WHAT YOU ARE ASKED TO DO: Restate word for word the lines of the material below, from the line with "For every named" to the line with "[Ir a WhatsApp] (186, 2539)", both lines included, and no others.

EXTRACTED ENTRIES:

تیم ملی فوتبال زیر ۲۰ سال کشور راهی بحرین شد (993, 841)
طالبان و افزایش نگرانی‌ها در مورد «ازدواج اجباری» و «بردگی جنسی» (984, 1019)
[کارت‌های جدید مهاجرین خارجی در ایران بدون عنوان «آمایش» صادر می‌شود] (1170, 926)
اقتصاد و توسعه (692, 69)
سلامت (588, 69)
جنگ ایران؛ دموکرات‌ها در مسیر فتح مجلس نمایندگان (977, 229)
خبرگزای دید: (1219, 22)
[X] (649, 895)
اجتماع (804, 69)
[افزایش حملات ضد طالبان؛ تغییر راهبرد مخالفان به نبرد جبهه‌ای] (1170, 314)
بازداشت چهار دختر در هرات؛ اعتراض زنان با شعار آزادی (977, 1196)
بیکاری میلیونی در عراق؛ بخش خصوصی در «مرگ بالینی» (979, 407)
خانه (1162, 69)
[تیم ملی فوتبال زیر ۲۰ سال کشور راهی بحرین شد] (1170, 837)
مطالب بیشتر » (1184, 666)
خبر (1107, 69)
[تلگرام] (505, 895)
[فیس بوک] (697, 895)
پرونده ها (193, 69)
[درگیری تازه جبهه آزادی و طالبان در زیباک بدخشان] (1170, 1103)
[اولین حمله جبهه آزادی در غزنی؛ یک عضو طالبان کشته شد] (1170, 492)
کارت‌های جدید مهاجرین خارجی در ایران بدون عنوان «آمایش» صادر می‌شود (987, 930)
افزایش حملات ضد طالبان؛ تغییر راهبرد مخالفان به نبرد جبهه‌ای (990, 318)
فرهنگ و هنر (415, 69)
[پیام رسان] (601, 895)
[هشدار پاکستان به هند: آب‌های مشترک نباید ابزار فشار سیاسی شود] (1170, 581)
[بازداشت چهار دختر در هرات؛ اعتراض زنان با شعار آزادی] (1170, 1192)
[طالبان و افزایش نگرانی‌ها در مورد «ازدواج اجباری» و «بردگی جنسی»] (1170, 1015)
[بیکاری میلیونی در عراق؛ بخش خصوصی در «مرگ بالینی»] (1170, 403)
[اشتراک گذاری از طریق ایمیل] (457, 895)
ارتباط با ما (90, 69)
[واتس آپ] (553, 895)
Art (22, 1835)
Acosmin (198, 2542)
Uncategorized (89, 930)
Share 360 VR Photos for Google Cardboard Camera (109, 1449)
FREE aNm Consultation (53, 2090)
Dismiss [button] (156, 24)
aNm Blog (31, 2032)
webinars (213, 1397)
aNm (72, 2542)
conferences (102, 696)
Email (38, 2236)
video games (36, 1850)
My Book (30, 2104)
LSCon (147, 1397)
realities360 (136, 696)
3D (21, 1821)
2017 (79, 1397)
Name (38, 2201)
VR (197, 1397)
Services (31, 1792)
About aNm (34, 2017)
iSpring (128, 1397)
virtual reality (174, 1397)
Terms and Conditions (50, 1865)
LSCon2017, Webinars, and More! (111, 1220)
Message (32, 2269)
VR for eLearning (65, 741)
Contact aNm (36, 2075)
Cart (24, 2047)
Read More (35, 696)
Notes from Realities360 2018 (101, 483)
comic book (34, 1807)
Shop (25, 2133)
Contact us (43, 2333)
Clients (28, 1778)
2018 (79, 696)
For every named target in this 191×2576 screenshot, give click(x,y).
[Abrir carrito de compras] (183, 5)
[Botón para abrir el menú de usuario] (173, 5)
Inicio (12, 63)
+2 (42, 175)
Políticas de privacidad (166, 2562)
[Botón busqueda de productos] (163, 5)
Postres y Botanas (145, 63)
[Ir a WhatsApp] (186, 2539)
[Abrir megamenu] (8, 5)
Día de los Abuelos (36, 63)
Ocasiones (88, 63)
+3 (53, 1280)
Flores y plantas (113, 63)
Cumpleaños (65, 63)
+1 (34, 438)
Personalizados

WRITTEN REPLY:
For every named target in this 191×2576 screenshot, give click(x,y).
[Abrir carrito de compras] (183, 5)
[Botón para abrir el menú de usuario] (173, 5)
Inicio (12, 63)
+2 (42, 175)
Políticas de privacidad (166, 2562)
[Botón busqueda de productos] (163, 5)
Postres y Botanas (145, 63)
[Ir a WhatsApp] (186, 2539)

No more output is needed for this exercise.